Task> With pictures left out, retype the lines from the start of the records through the one that contains "Select the Whales tab".

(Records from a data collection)
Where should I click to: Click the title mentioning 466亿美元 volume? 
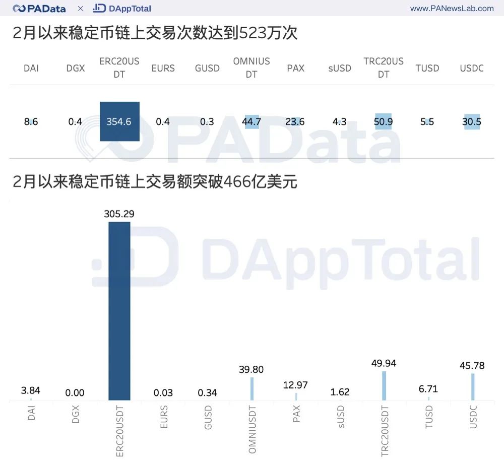pyautogui.click(x=155, y=182)
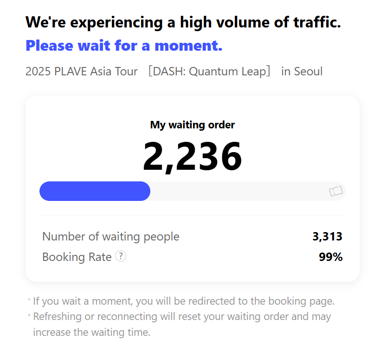Click the note about refreshing resetting waiting order
387x360 pixels.
click(182, 317)
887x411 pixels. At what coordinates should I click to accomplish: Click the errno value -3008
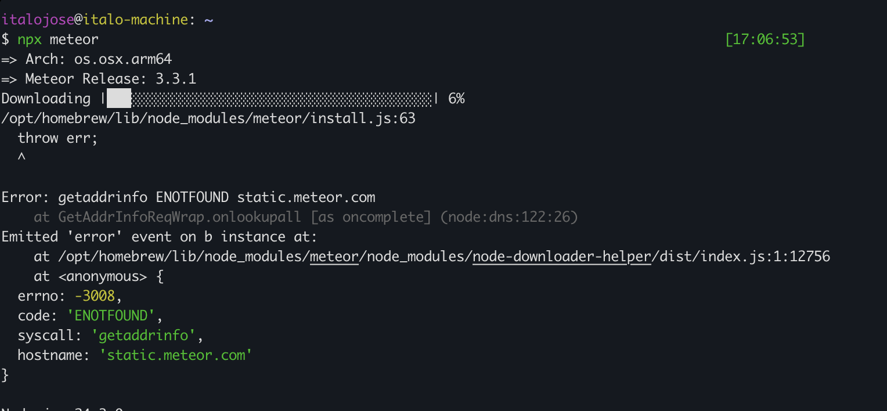click(x=95, y=296)
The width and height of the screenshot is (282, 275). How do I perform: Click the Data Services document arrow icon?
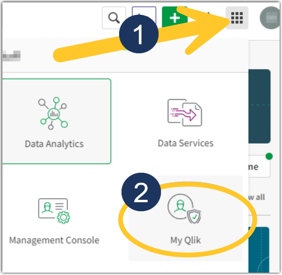185,113
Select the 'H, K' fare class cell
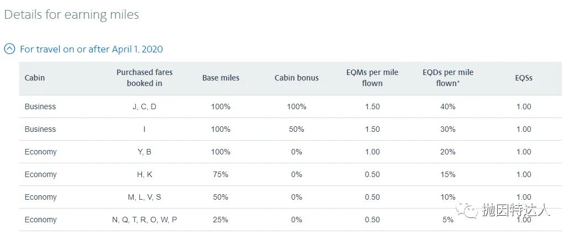This screenshot has height=235, width=569. coord(144,174)
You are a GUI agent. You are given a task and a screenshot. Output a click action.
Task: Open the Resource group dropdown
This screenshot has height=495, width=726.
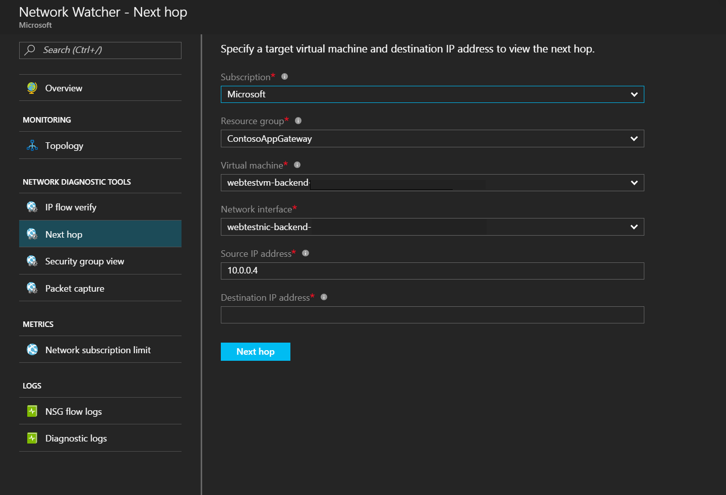coord(634,139)
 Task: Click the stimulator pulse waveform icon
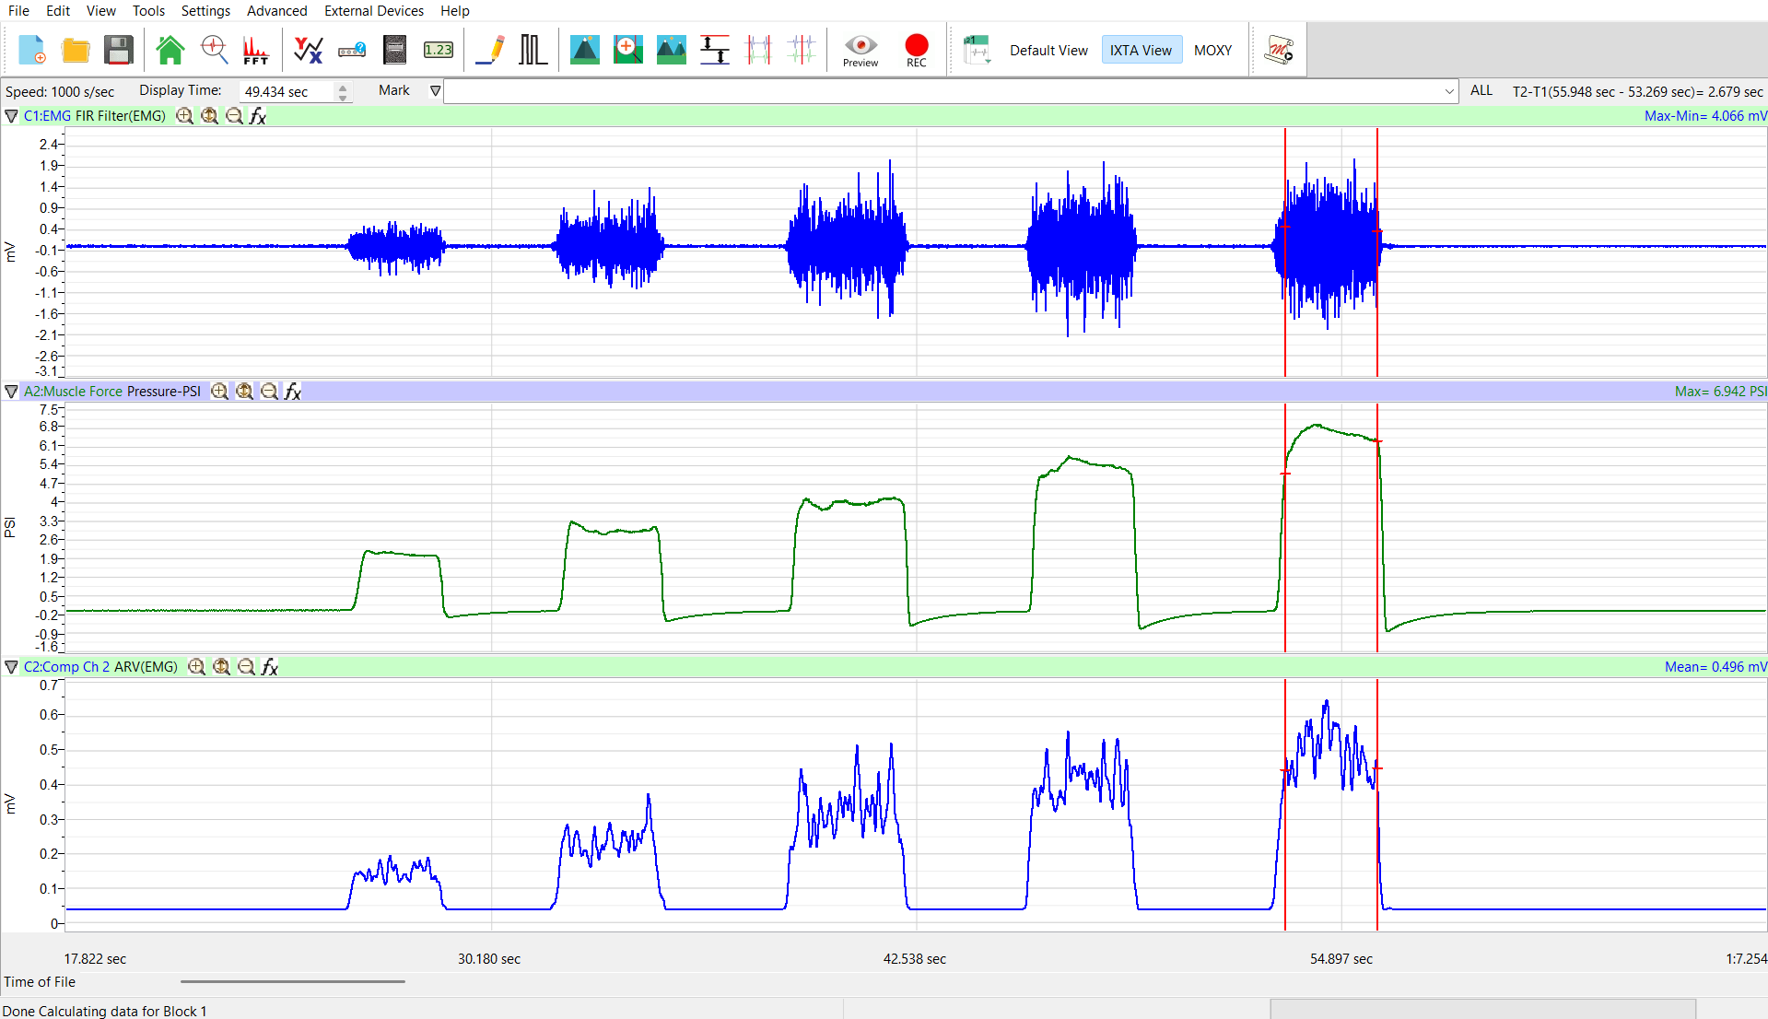(x=533, y=50)
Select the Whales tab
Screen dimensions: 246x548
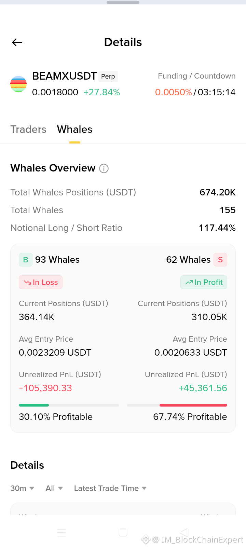pyautogui.click(x=75, y=129)
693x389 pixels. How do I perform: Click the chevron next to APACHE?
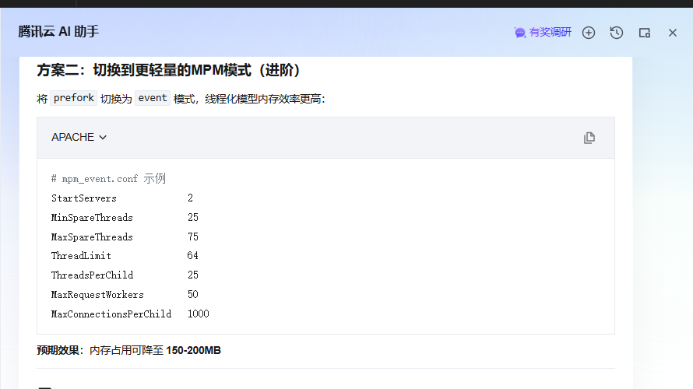[103, 138]
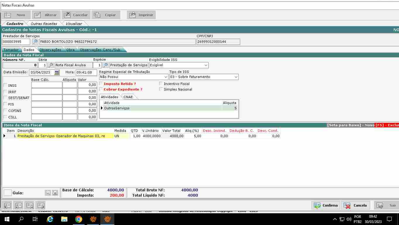Tick the Simples Nacional checkbox

pyautogui.click(x=161, y=89)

Solution to this problem>
Where should I click to: Click the title mentioning 466亿美元 volume? 
pyautogui.click(x=155, y=182)
Click the note about refreshing resetting waiting order
387x360 pixels.
click(182, 317)
887x411 pixels. At what coordinates should I click to accomplish: Click the errno value -3008
click(x=95, y=296)
The width and height of the screenshot is (282, 275). How do I perform: Click the Data Services document arrow icon?
185,113
Select the 'H, K' fare class cell
This screenshot has height=235, width=569. coord(144,174)
You are a GUI agent. You are given a task and a screenshot. Output a click action.
Task: Open the Resource group dropdown
This screenshot has height=495, width=726.
coord(634,139)
 Task: Click the stimulator pulse waveform icon
(x=533, y=50)
Select the Whales tab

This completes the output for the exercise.